Glass ceilings may still be the bane of women in American politics. But few broke so many as Anne Armstrong. She was the first woman to deliver the keynote address at a Republican convention, the first to hold the cabinet-level post of Counsellor to the President – under both Richard Nixon and Gerald Ford – and the first to become the US ambassador to Britain.
Her tenure at the Court of St James's was relatively brief, cut short by Ford's defeat by Jimmy Carter in 1976. None the less she made a notable impression, combining glamour, engaging directness and a patented Texan outdoorsiness, with keen political instincts.
Before her appointment, she confessed, she had spent just three days in Britain. But she threw herself into the job with typical energy, becoming the first US ambassador to visit Northern Ireland, in the words of the Washington Post's correspondent of the day, "jumping out of her bullet-proof Cadillac to talk with citizens on embattled ground". Years later, she would entertain members of the royal family at her 50,000-acre ranch in south Texas, close to the Gulf of Mexico.
But even the London embassy, which was to prove the highpoint of her public career, might not have been the summit. Both Ford in 1976, and then Ronald Reagan in 1980, seriously considered making her their vice-presidential running mate, only for Armstrong to make clear she was not interested.

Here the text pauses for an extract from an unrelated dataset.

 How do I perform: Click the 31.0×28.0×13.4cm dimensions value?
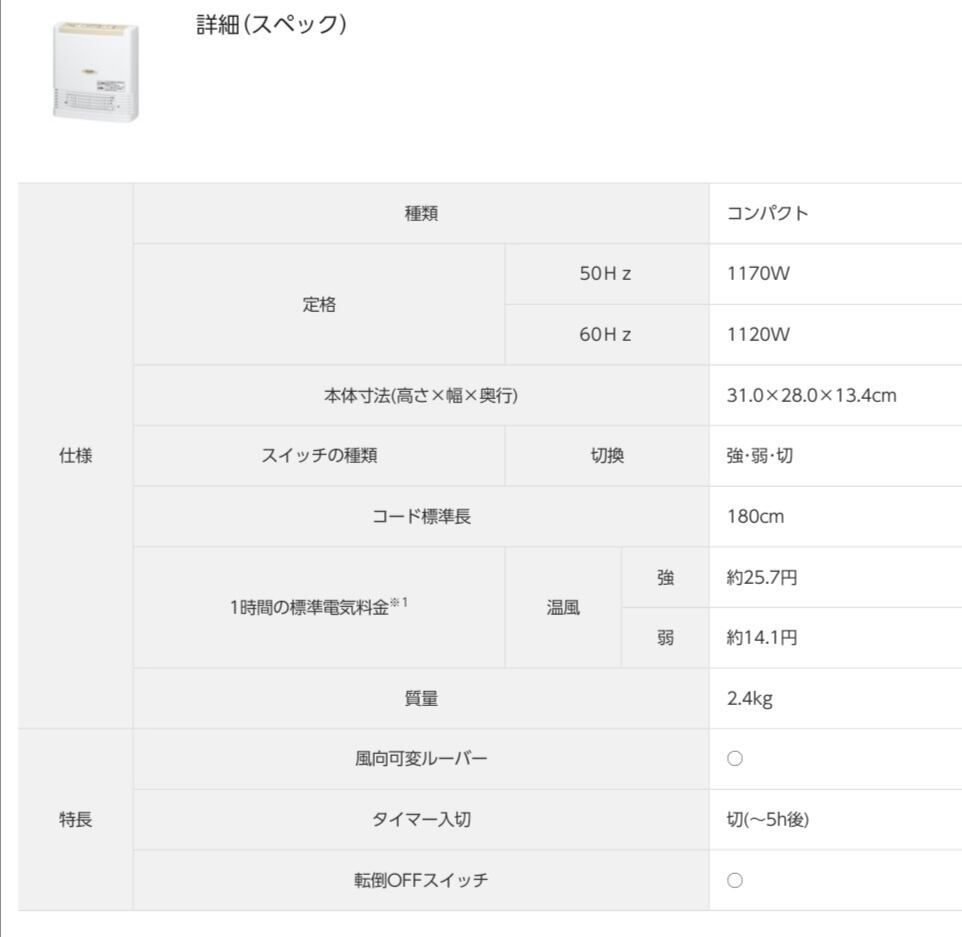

Hard though it was to believe, in her heyday as one of the most influential women in Republican politics, Anne Armstrong started out as a self-described "liberal" Democrat, working as a campaign volunteer for Harry Truman in 1948. Then, however, came marriage to the wealthy rancher Tobin Armstrong in 1950, the election of Dwight Eisenhower in 1952, and the realisation that what she called the "big brother" policies of the Democrats were not for her.
Her ascent thereafter was a mirror of the gradual takeover by Republicans of a historically Democratic state, and the emergence of Texas from the 1970s as a Republican banker, first in presidential, and then state elections. She began as a precinct worker, but by 1966 was vice-chair of the state Republican party. "The Republicans needed every warm body they could get, so it was a good place to move ahead fast," she explained later. She was no militant feminist, simply a woman who proved on a daily basis she could perform the traditionally male business of politics as well as, if not better than, a man.
Her success did not escape Richard Nixon, who made her chairwoman of the party's national committee and then keynote speaker at the 1972 convention – the fresh and appealing face of a Republican party determined to attract women and younger voters, at a time when the Democrats were lurching to the left under George McGovern.
As counsellor at the White House she fulfilled a similar role, becoming an outspoken and credible defender of the President as the Watergate scandal engulfed his second term. Only when the "smoking gun" tapes, directly implicating Nixon in the cover-up, were made public in summer 1974 did Armstrong demand that he resign.
Her star shone as brightly under Ford, as she worked closely with the President's young Chief of Staff Dick Cheney. Three decades later, in 2006, that association hit the headlines when Cheney, by then Vice-President, accidentally shot and injured the lawyer Harry Whittington during a day of quail-hunting at the Armstrong ranch. Armstrong herself (whom the first President Bush incidentally once described as a "fantastic shot") was not at the scene.
Anne Legendre, diplomat: born New Orleans 27 December 1927; chairwoman, Republican National Committee 1971-73; senior White House counsellor to Presidents Nixon and Ford 1973-74; US ambassador to Britain 1976-77; chairwoman, President's Foreign Intelligence Advisory Board 1981-90; married 1950 Tobin Armstrong (died 2005; three sons, two daughters); died Houston, Texas 30 July 2008.